I recently ran my first internal workshop on Technical Excellence in Sales — covering the presale and discovery process from a solution architect's perspective. The workshop went well (and that's a story for another post), but it left me wanting to go deeper.
So I turned to Google's NotebookLM to keep learning — and the results surprised me.
The Flow
1. Feed the context. I uploaded everything I had into NotebookLM — lecture transcripts, PDF presentations, internal materials from the workshop.
2. Learn through Mind Maps. NotebookLM helped me map out the entire domain visually — from NFRs and the C4 Model to risk frameworks and proposal artifacts. Instead of re-reading slides, I was navigating a connected knowledge graph.
3. Create structured notes. With the full picture in front of me, I started distilling notes by topic — turning scattered materials into organized, retrievable knowledge.
The Result
Two things came out of this that I didn't expect:
Systematic knowledge. Not just "I read about this" — but a bird's-eye view of every topic in the domain and how they connect. You stop learning in fragments and start seeing the whole map.

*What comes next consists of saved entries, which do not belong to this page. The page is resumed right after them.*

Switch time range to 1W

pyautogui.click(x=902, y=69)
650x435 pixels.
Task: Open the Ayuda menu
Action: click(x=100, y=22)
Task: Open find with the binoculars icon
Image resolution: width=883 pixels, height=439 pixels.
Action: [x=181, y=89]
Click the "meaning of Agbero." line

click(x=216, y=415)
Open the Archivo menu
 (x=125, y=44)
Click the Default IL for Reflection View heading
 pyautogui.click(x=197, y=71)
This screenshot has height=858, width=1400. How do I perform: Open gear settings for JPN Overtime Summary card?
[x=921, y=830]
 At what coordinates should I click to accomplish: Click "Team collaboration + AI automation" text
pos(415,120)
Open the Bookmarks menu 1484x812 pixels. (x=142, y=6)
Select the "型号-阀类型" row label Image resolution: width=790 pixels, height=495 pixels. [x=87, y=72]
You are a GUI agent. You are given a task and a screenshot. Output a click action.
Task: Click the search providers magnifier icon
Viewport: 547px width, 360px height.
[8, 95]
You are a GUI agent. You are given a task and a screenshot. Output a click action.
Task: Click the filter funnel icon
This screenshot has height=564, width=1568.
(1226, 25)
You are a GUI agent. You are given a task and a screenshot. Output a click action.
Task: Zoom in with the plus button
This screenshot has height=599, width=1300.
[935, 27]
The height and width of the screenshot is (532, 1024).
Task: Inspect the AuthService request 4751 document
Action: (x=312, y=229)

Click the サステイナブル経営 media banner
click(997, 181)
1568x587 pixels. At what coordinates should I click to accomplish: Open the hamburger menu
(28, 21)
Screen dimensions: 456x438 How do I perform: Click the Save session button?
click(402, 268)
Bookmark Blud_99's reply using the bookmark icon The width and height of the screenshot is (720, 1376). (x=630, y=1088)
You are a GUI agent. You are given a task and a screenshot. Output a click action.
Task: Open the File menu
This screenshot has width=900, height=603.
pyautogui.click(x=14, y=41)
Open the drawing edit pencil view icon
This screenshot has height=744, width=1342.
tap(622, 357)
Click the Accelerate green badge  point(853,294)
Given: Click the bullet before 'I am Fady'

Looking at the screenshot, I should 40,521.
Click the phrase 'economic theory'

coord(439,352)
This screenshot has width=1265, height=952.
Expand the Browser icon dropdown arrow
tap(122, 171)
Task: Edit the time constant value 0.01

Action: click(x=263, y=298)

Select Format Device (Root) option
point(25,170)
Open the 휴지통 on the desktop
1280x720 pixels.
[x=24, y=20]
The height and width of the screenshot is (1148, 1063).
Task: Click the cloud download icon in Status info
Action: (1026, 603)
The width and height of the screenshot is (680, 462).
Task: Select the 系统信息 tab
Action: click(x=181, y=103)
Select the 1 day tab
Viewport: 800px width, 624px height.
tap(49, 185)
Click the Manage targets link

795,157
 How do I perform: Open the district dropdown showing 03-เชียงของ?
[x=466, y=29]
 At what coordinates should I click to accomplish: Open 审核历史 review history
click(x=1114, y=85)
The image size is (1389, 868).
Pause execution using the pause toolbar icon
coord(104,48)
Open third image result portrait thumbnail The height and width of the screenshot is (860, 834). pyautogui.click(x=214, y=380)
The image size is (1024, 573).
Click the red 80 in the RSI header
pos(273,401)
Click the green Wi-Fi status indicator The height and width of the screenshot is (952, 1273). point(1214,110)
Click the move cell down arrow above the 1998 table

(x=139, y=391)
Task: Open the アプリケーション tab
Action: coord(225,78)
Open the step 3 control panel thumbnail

A reusable knowledge base. An artifact I can return to anytime — or feed into Claude or another AI tool when I need to work with this context again. The learning compounds instead of fading.
Why This Matters
Most of us consume tons of professional content — talks, courses, PDFs, internal docs. But without structure, it evaporates. NotebookLM turned a pile of materials into something I can actually think with.
If you're deep in a domain and want to move from "I've seen this" to "I understand this" — try feeding your materials into NotebookLM. The mind map alone is worth it.